魏琼 主任医师
东南大学附属中大医院 内分泌科
儿童低血糖的原因主要涉及能量代谢异常、激素调节失衡、遗传代谢缺陷及医源性因素。具体包括:1.摄入不足与消耗过快;2.胰岛素分泌异常;3.糖原代谢障碍;4.内分泌疾病影响;5.药物或疾病继发。以下将详细分析这些机制及其临床意义。
婴幼儿肝脏糖原储备有限,空腹时间过长或进食量不足时易发生低血糖。例如,新生儿若延迟喂养超过6小时,血糖可能降至2.2毫摩尔/升以下。此外,剧烈活动、发热或感染状态会加速葡萄糖消耗,导致血糖水平下降。

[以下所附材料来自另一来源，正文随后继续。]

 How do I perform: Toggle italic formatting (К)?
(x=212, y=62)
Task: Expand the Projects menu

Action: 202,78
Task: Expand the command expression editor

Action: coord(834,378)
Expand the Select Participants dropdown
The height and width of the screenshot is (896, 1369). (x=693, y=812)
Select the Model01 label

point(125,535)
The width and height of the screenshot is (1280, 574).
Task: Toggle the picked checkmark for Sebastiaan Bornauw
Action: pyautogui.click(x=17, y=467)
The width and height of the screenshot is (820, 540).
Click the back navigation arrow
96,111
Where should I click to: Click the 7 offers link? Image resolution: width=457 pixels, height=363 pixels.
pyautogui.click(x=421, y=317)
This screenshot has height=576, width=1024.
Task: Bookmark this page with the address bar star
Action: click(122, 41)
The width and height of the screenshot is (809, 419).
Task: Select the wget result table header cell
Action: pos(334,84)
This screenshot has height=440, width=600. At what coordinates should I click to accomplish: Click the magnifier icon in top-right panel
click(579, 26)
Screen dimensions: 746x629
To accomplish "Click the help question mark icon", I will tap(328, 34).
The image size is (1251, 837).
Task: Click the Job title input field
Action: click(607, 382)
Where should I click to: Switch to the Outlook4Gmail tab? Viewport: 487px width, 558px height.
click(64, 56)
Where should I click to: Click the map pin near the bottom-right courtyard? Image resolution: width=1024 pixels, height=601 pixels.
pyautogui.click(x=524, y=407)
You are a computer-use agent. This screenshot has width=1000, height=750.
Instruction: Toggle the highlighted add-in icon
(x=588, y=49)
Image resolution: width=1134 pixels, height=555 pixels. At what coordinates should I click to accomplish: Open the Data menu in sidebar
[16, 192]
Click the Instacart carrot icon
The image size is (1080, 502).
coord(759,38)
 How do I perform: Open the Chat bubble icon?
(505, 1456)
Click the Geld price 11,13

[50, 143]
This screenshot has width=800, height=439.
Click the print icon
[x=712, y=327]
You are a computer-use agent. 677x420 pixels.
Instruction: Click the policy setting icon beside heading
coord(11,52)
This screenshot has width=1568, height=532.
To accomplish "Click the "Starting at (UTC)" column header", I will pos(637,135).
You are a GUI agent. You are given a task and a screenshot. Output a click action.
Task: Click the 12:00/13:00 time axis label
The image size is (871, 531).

胰岛素是降低血糖的关键激素。儿童若存在胰岛β细胞增生或胰岛素瘤,可导致胰岛素过量分泌,引发低血糖。例如,先天性高胰岛素血症患儿在空腹或进食后2-4小时血糖可低于3.3毫摩尔/升。需通过血胰岛素与血糖比值(大于0.3)辅助诊断。
糖原贮积症(如I型、III型)因缺乏葡萄糖-6-磷酸酶或脱支酶,导致肝糖原分解受阻。患儿在禁食6-8小时后血糖可能降至2.5毫摩尔/升以下,常伴肝大、乳酸升高。需通过基因检测或酶活性测定确诊。
生长激素、皮质醇或胰高血糖素缺乏会削弱升糖调节能力。例如,肾上腺皮质功能不全患儿在应激状态下,血糖可能降至2.8毫摩尔/升以下,同时伴低钠血症、高钾血症。激素替代治疗可改善症状。
糖尿病患儿使用胰岛素或磺脲类药物过量时,血糖可骤降至3.9毫摩尔/升以下。此外,肝功能衰竭、败血症或先天性心脏病可因代谢紊乱诱发低血糖。部分药物如阿司匹林、丙戊酸也可能干扰糖代谢。
儿童低血糖的临床表现包括交感神经兴奋症状(如心悸、手抖、苍白)和神经系统症状(如嗜睡、抽搐、昏迷)。新生儿可能仅表现为喂养困难、呼吸暂停。诊断需结合血糖监测(低于2.8毫摩尔/升为异常)、胰岛素及C肽水平、酮体测定及影像学检查(如胰腺超声)。治疗原则是立即纠正低血糖,常用方法为口服葡萄糖(1-2克/千克体重)或静脉输注10%葡萄糖溶液(2-5毫升/千克)。长期管理需针对病因,如高胰岛素血症患者使用二氮嗪,糖原贮积症患者采用生玉米淀粉饮食。
注意:反复发作的低血糖可能损害神经发育,需定期监测血糖并记录发作时间、诱因及伴随症状。若儿童出现意识障碍或抽搐,应立即就医进行静脉葡萄糖输注,避免延误治疗。家长应避免随意调整药物剂量,并保持规律进餐(每日4-6餐),尤其夜间需加餐以防空腹低血糖。